Most AI benchmarks are getting stale. “Can it write a poem?” Yes. “Can it code a basic website?” Easy. But those tasks often rely on pattern matching. You’ve seen one Python script; you’ve seen them all.
Putnam problems, however, are designed to be unique. You cannot memorize your way through them. They require true, fluid intelligence—the ability to take tools you know (calculus, algebra, combinatorics) and apply them in a way you’ve never seen before.
When Nomos-1 scored an 87/120, it proved that open-source AI is no longer just “copying” human text.
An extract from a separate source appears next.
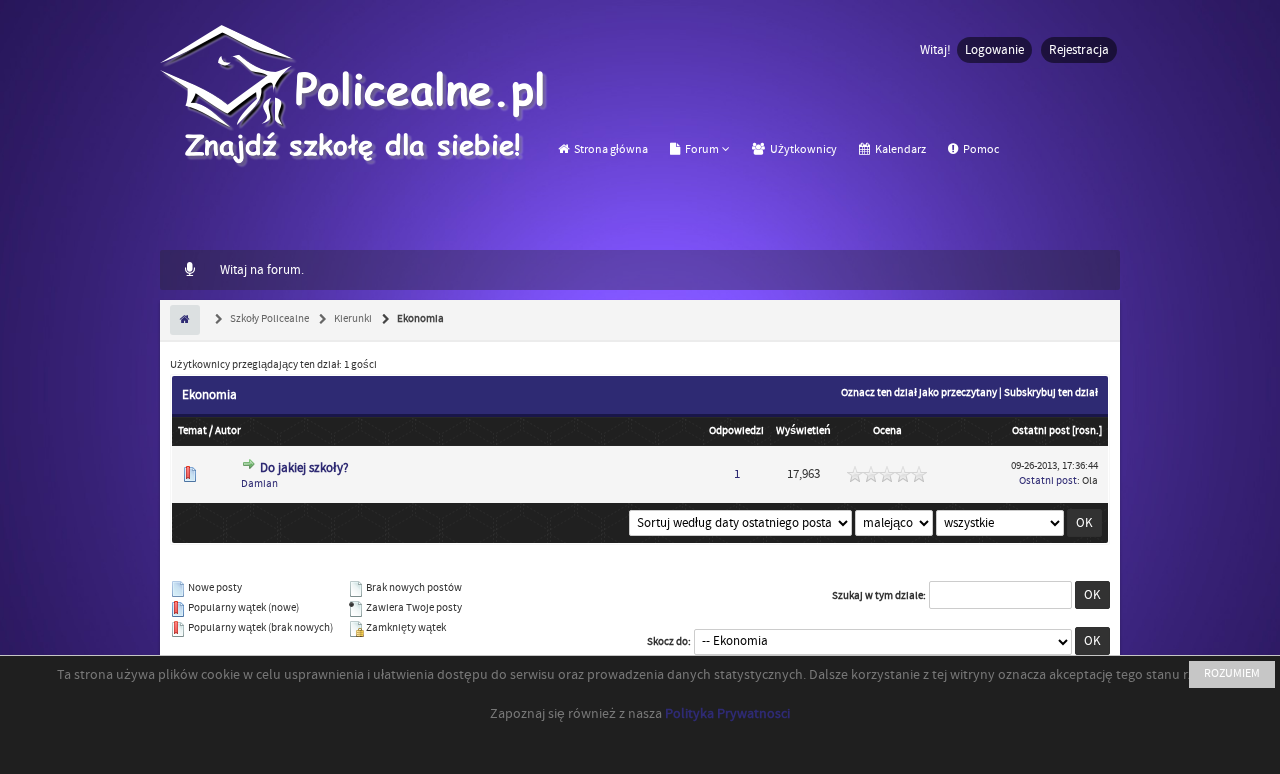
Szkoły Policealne (268, 319)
It is beginning to reason through novel situations.
This has massive implications for fields like scientific discovery and software engineering. If an AI can self-correct through a complex math proof, it can potentially self-correct through a complex codebase, finding bugs that a human (or a standard LLM) would miss because they’re just “autocompleting” code rather than understanding the logic behind it.
The “Open Source” Revolution Just Got Real
This is the part that should make the big tech giants sweat.
For a long time, the assumption was that the best AI would always be behind a paid API (like ChatGPT or Claude). The cost to train these “reasoning models” was just too high for the open-source community.
Nous Research just shattered that ceiling. By releasing the weights of Nomos-1 (and the “harness” code used to run it), they have democratized genius-level reasoning.
Imagine a student in a developing nation who can’t afford a $20/month subscription to a premium AI but has a decent local computer. They now have access to a math tutor that is, statistically speaking, smarter than 99.9% of math undergrads.
This isn’t just a tech upgrade; it’s a leveling of the global playing field.
Is Math “Solved”? (The Human Element)
Now, before we throw away our textbooks, let’s take a breath.
Does this mean the AI “understands” math the way Euler or Ramanujan did? Probably not. It doesn’t have intuition or joy. It doesn’t feel the “beauty” of a proof. It is running a very sophisticated search algorithm through a probability tree.
There is also the fear factor. If a 30B parameter model can do this now, what happens when this “reasoning architecture” is applied to a 400B parameter model next year? The curve is pointing almost vertically upward.
But I choose to look at it differently.
Calculators didn’t kill math; they killed arithmetic. They freed up mathematicians to think about higher-level abstract problems because they didn’t have to spend hours doing long division.
Nomos-1 and its successors are the “Calculators of Logic.” They will handle the grunt work of verifying proofs and checking reasoning chains, freeing up human scientists to ask the big, creative questions that AI—no matter how smart—still can’t formulate.
So, What Now?
The genie is out of the bottle. We now know that you don’t need a trillion dollars of compute to achieve elite reasoning. You just need better architecture.
As we move into 2025, we are going to see a shift. The race won’t just be about who has the biggest model, but who has the most thoughtful one. And thanks to Nous Research, that race is now open to everyone.